PROBLEM TO WORK ON – Reproduce each of the following records verbatim, line for line, with no changes.

________________

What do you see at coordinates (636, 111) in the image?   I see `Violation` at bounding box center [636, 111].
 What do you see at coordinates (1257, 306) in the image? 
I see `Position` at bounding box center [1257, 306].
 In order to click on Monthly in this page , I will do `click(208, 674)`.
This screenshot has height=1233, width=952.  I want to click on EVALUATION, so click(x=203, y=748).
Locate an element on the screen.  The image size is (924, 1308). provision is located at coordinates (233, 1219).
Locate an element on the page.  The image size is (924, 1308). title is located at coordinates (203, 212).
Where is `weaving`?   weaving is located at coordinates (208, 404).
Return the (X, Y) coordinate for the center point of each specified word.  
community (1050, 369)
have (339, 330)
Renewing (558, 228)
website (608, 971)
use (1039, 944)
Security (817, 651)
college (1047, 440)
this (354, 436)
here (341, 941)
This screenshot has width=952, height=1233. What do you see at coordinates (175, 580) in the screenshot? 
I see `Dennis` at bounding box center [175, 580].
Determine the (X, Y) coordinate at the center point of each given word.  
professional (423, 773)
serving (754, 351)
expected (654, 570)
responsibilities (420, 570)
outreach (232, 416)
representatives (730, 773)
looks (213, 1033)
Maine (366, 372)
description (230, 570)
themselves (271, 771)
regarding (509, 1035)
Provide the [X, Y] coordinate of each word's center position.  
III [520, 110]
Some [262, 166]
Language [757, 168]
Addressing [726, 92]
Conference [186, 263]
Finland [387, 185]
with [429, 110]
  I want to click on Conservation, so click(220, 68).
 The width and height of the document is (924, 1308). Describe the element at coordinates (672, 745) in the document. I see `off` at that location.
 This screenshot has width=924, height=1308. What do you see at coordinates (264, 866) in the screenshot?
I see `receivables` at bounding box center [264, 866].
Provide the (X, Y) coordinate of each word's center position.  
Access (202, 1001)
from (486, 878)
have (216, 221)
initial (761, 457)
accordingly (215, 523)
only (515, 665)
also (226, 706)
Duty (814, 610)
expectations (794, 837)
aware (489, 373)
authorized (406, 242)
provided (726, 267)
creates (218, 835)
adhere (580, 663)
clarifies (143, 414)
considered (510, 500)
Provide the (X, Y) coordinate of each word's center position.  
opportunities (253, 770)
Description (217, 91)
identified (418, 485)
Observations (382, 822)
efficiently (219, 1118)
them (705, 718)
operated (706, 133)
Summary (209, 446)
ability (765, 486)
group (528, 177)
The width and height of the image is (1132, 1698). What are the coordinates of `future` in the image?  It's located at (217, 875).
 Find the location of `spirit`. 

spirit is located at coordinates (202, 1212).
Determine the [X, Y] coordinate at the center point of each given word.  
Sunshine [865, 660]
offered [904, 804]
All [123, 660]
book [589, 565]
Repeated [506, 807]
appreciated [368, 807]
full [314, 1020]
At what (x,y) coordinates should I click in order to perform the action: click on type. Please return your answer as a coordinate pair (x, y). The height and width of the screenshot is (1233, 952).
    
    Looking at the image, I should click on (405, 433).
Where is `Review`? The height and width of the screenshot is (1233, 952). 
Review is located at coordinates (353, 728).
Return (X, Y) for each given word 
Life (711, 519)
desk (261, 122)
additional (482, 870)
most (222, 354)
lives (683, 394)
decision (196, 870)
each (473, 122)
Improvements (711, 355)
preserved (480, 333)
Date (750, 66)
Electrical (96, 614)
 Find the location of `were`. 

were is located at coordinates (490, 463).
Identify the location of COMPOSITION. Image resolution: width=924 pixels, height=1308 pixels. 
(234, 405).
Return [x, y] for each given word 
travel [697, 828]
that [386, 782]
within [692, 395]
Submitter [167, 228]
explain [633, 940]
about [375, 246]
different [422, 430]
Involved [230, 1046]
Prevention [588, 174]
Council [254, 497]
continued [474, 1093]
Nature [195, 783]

________________

TASK RESPONSE –
What do you see at coordinates (636, 111) in the image?   I see `Violation` at bounding box center [636, 111].
 What do you see at coordinates (1257, 306) in the image? 
I see `Position` at bounding box center [1257, 306].
 In order to click on Monthly in this page , I will do `click(208, 674)`.
This screenshot has height=1233, width=952.  I want to click on EVALUATION, so click(x=203, y=748).
Locate an element on the screen.  The image size is (924, 1308). provision is located at coordinates (233, 1219).
Locate an element on the page.  The image size is (924, 1308). title is located at coordinates (203, 212).
Where is `weaving`?   weaving is located at coordinates (208, 404).
Return the (X, Y) coordinate for the center point of each specified word.  
community (1050, 369)
have (339, 330)
Renewing (558, 228)
website (608, 971)
use (1039, 944)
Security (817, 651)
college (1047, 440)
this (354, 436)
here (341, 941)
This screenshot has width=952, height=1233. What do you see at coordinates (175, 580) in the screenshot? 
I see `Dennis` at bounding box center [175, 580].
Determine the (X, Y) coordinate at the center point of each given word.  
professional (423, 773)
serving (754, 351)
expected (654, 570)
responsibilities (420, 570)
outreach (232, 416)
representatives (730, 773)
looks (213, 1033)
Maine (366, 372)
description (230, 570)
themselves (271, 771)
regarding (509, 1035)
Provide the [X, Y] coordinate of each word's center position.  
III [520, 110]
Some [262, 166]
Language [757, 168]
Addressing [726, 92]
Conference [186, 263]
Finland [387, 185]
with [429, 110]
  I want to click on Conservation, so click(220, 68).
 The width and height of the document is (924, 1308). Describe the element at coordinates (672, 745) in the document. I see `off` at that location.
 This screenshot has width=924, height=1308. What do you see at coordinates (264, 866) in the screenshot?
I see `receivables` at bounding box center [264, 866].
Provide the (X, Y) coordinate of each word's center position.  
Access (202, 1001)
from (486, 878)
have (216, 221)
initial (761, 457)
accordingly (215, 523)
only (515, 665)
also (226, 706)
Duty (814, 610)
expectations (794, 837)
aware (489, 373)
authorized (406, 242)
provided (726, 267)
creates (218, 835)
adhere (580, 663)
clarifies (143, 414)
considered (510, 500)
Provide the (X, Y) coordinate of each word's center position.  
opportunities (253, 770)
Description (217, 91)
identified (418, 485)
Observations (382, 822)
efficiently (219, 1118)
them (705, 718)
operated (706, 133)
Summary (209, 446)
ability (765, 486)
group (528, 177)
The width and height of the image is (1132, 1698). What are the coordinates of `future` in the image?  It's located at (217, 875).
 Find the location of `spirit`. 

spirit is located at coordinates (202, 1212).
Determine the [X, Y] coordinate at the center point of each given word.  
Sunshine [865, 660]
offered [904, 804]
All [123, 660]
book [589, 565]
Repeated [506, 807]
appreciated [368, 807]
full [314, 1020]
At what (x,y) coordinates should I click in order to perform the action: click on type. Please return your answer as a coordinate pair (x, y). The height and width of the screenshot is (1233, 952).
    
    Looking at the image, I should click on (405, 433).
Where is `Review`? The height and width of the screenshot is (1233, 952). 
Review is located at coordinates (353, 728).
Return (X, Y) for each given word 
Life (711, 519)
desk (261, 122)
additional (482, 870)
most (222, 354)
lives (683, 394)
decision (196, 870)
each (473, 122)
Improvements (711, 355)
preserved (480, 333)
Date (750, 66)
Electrical (96, 614)
 Find the location of `were`. 

were is located at coordinates (490, 463).
Identify the location of COMPOSITION. Image resolution: width=924 pixels, height=1308 pixels. 
(234, 405).
Return [x, y] for each given word 
travel [697, 828]
that [386, 782]
within [692, 395]
Submitter [167, 228]
explain [633, 940]
about [375, 246]
different [422, 430]
Involved [230, 1046]
Prevention [588, 174]
Council [254, 497]
continued [474, 1093]
Nature [195, 783]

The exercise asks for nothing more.